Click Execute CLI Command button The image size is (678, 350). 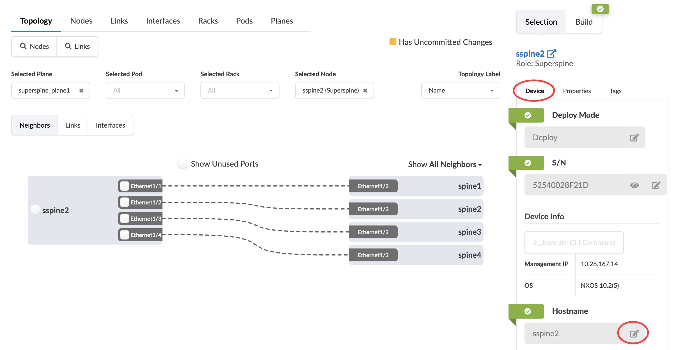[574, 242]
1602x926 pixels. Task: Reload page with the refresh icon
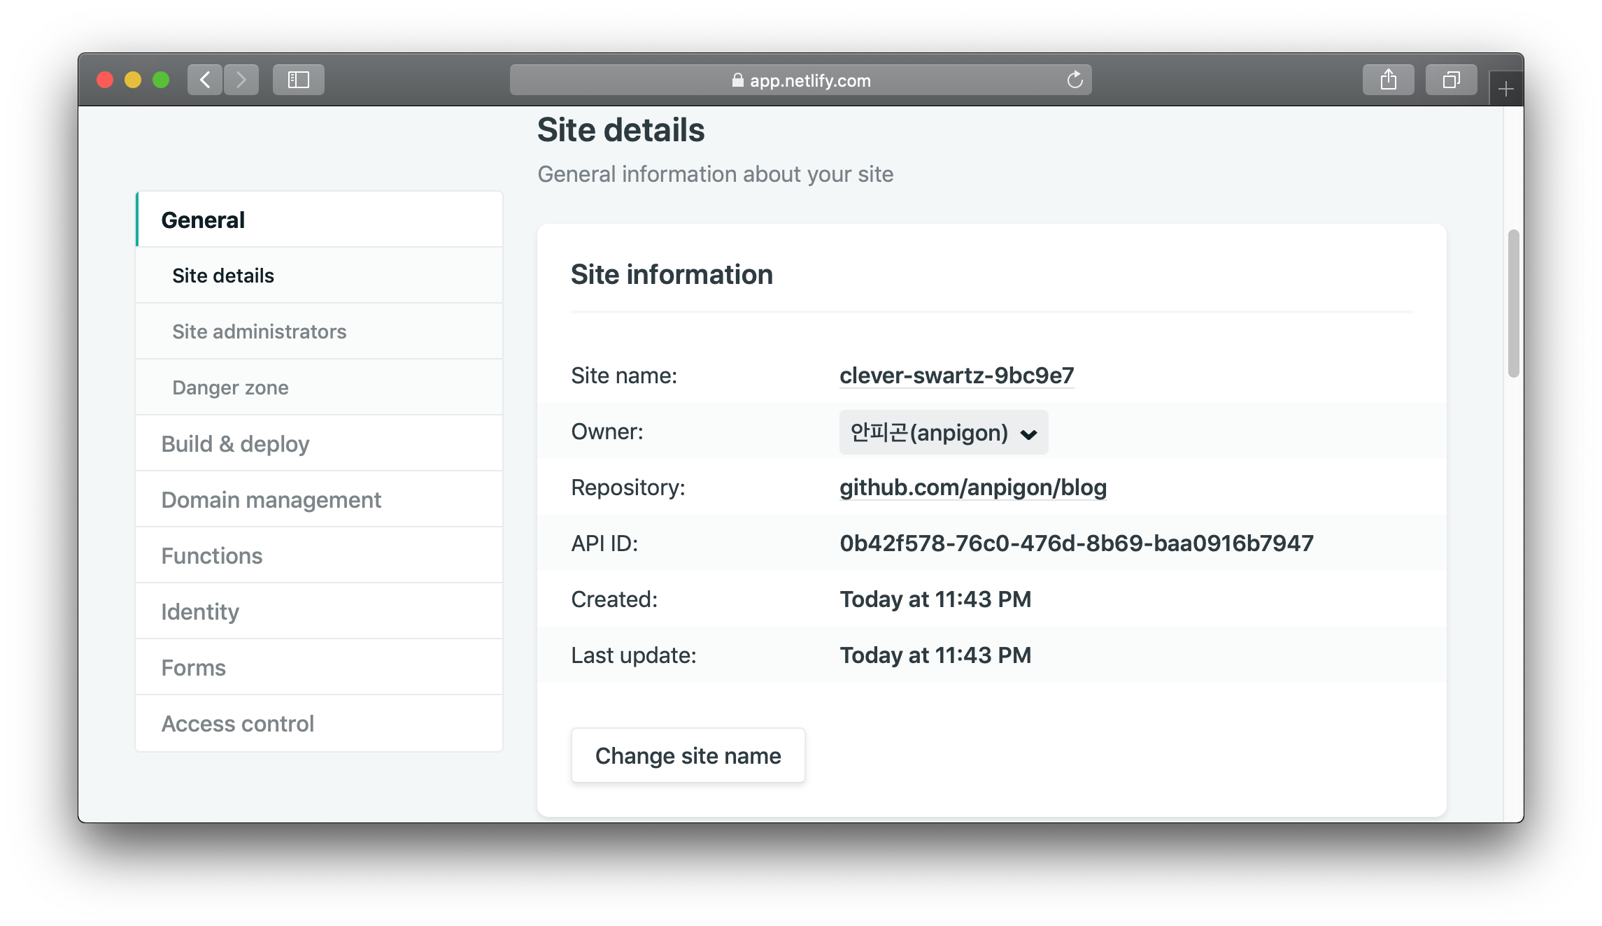(x=1075, y=80)
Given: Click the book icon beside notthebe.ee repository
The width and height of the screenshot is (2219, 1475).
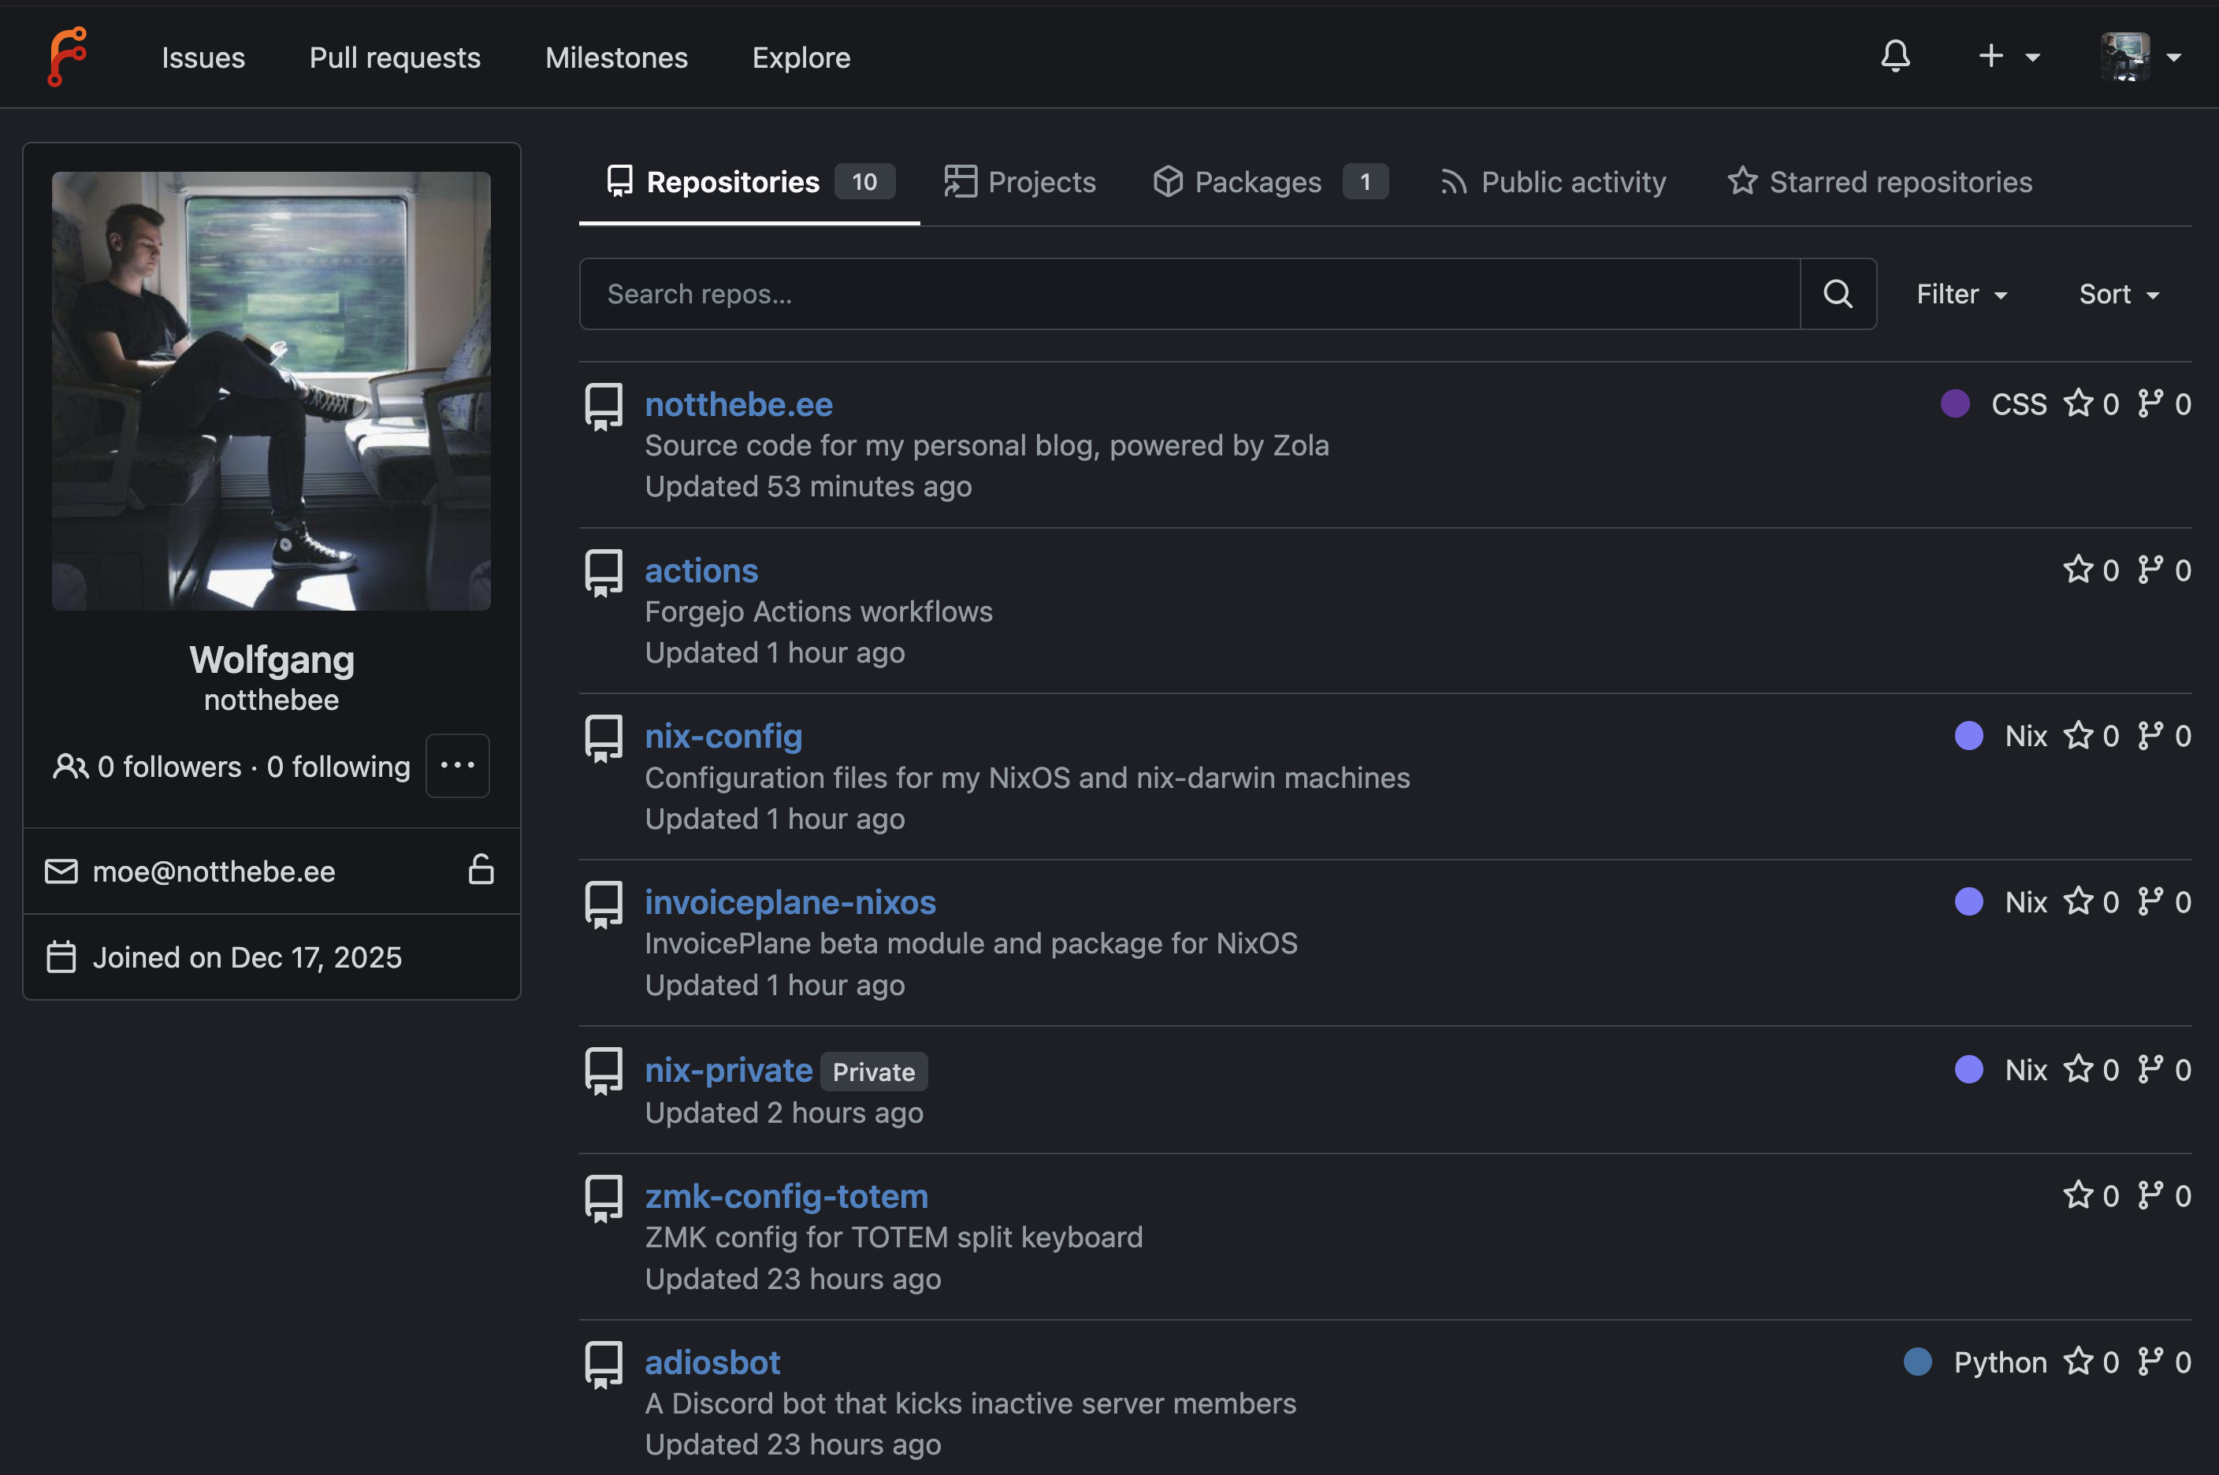Looking at the screenshot, I should coord(603,405).
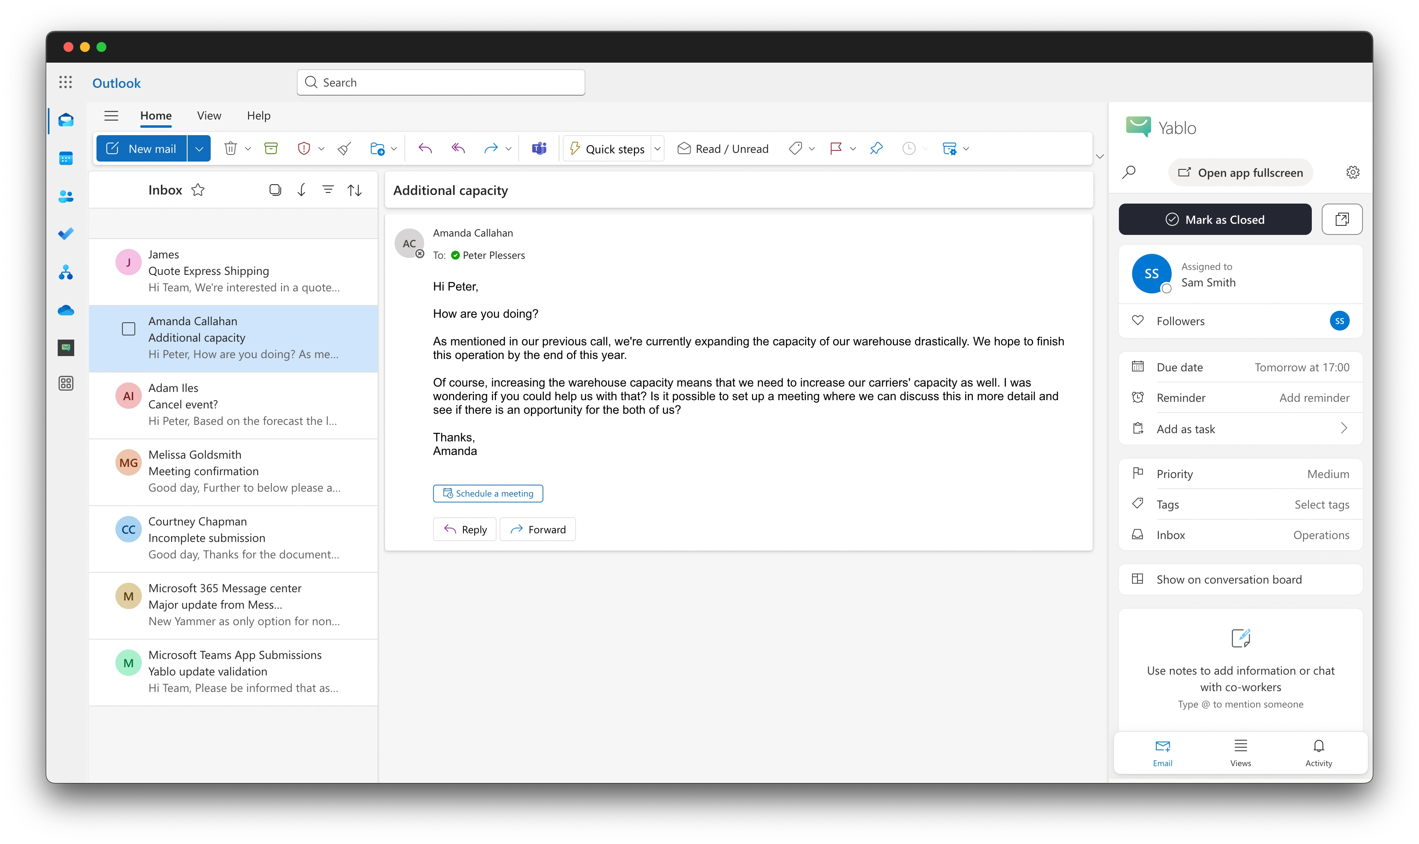Open the Yablo settings gear
This screenshot has height=844, width=1419.
pyautogui.click(x=1352, y=172)
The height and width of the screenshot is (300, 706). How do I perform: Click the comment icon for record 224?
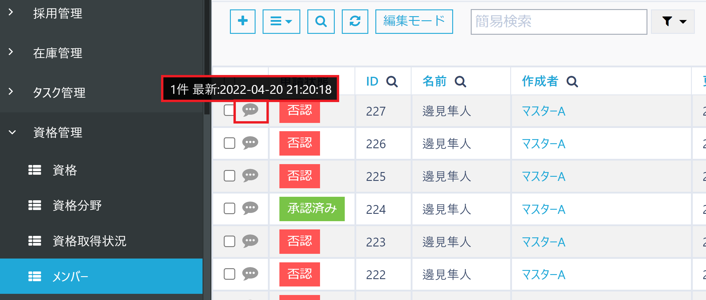click(x=250, y=209)
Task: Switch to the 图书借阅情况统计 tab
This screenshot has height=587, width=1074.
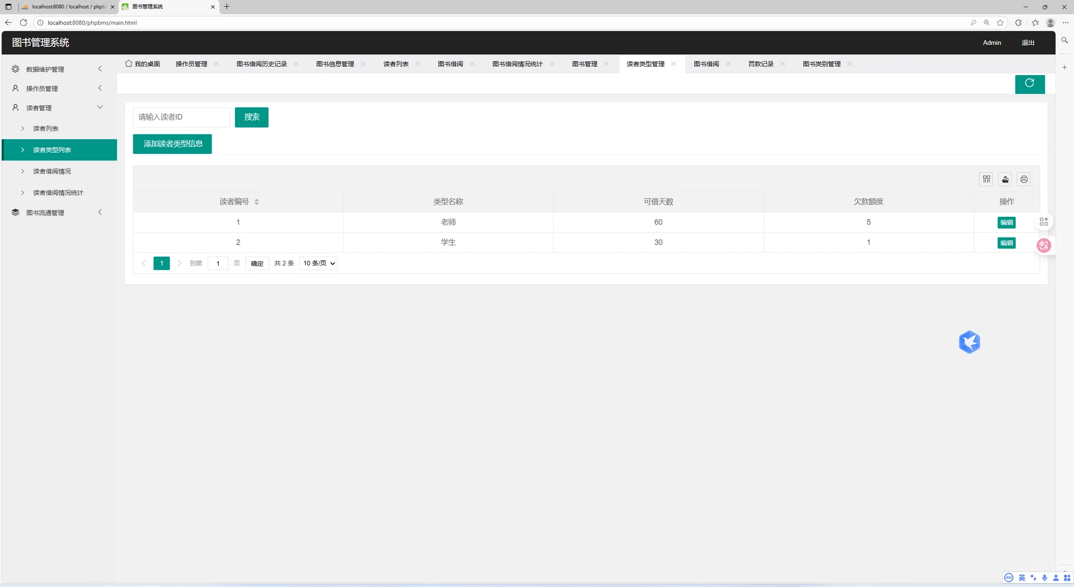Action: [517, 64]
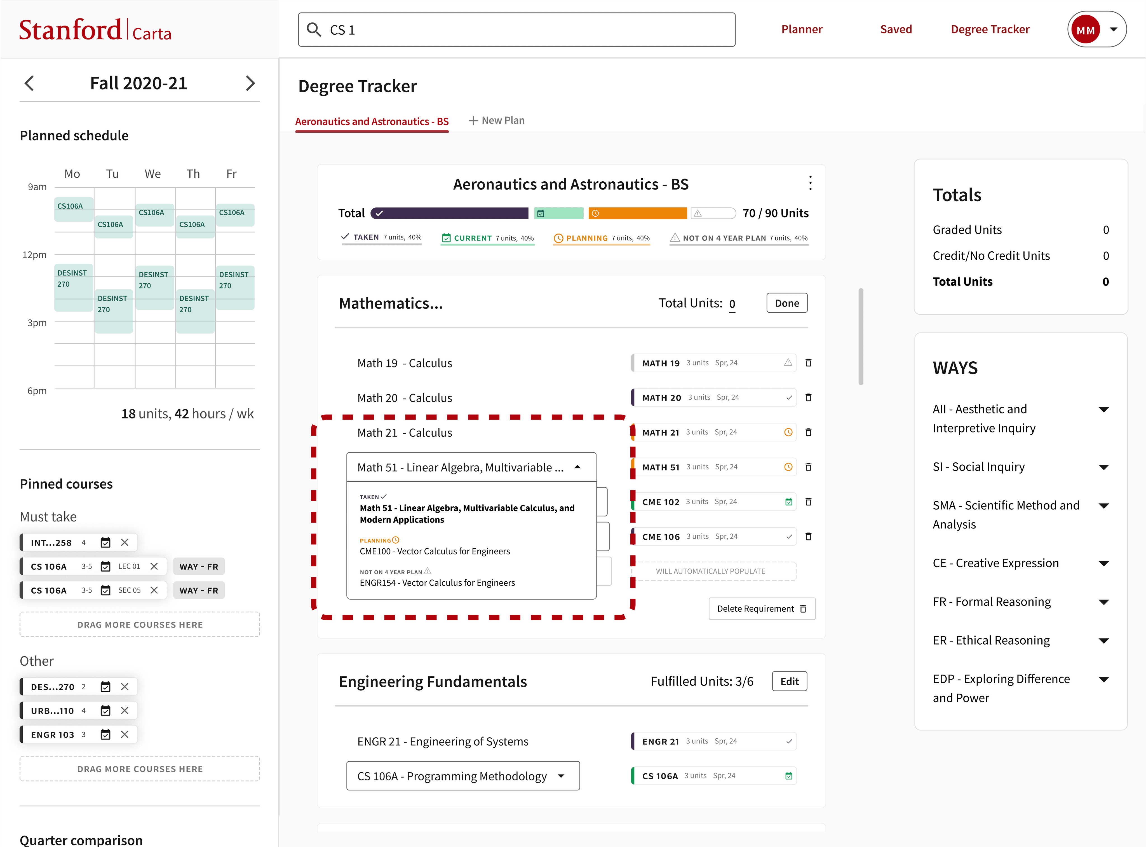This screenshot has height=847, width=1146.
Task: Click the calendar icon on INT...258 pinned course
Action: 106,542
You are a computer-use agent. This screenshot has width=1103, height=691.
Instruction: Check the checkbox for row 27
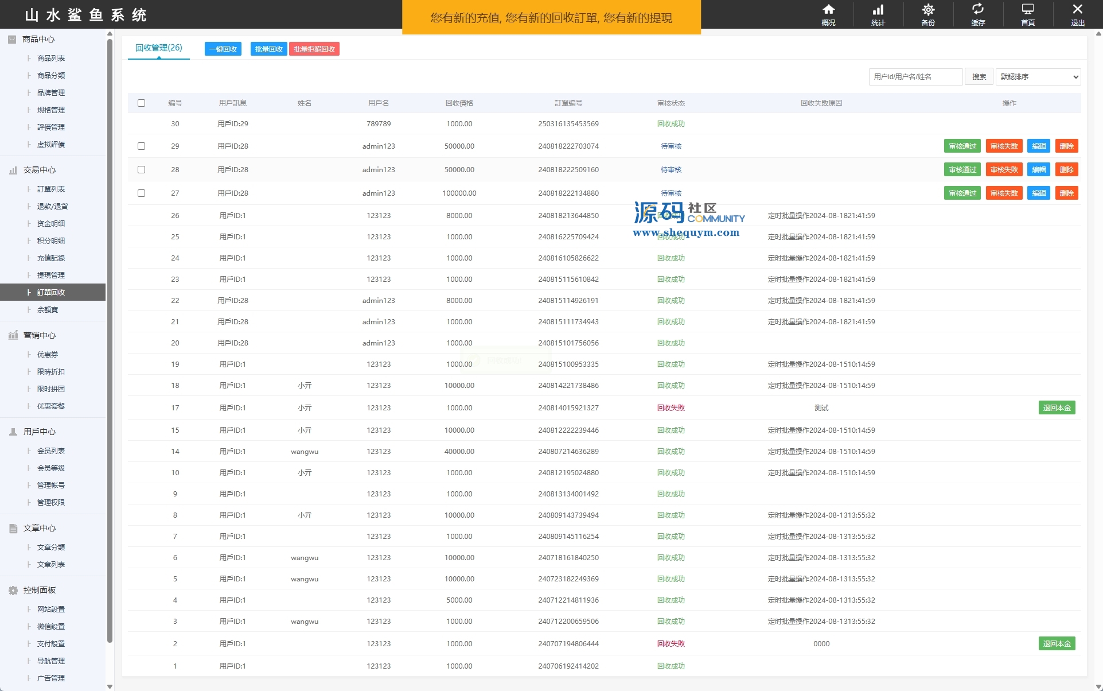[x=141, y=193]
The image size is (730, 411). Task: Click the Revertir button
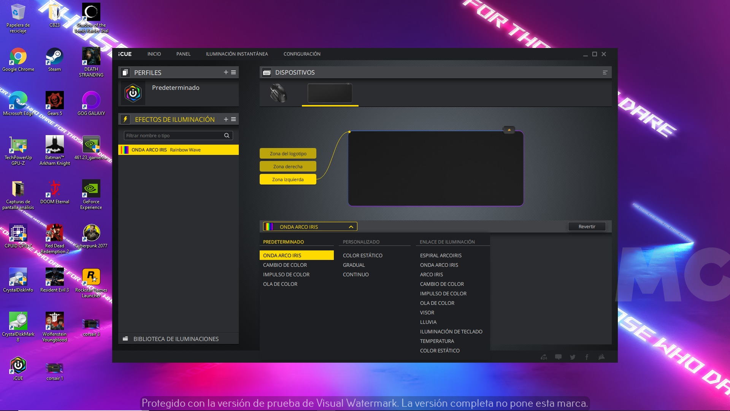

**Exercise instructions:**
Your copy should start at the line with "Task: Switch to the 图书借阅情况统计 tab", stop at the last line of the listing above, match exactly, and contain no pictures.

**Output:**
Task: Switch to the 图书借阅情况统计 tab
This screenshot has height=587, width=1074.
Action: [517, 64]
This screenshot has height=847, width=1146.
Task: Click the calendar icon on INT...258 pinned course
Action: 106,542
You are a computer-use agent. This screenshot has width=1103, height=691.
Instruction: Check the checkbox for row 27
[x=141, y=193]
The image size is (730, 411). Task: Click the Revertir button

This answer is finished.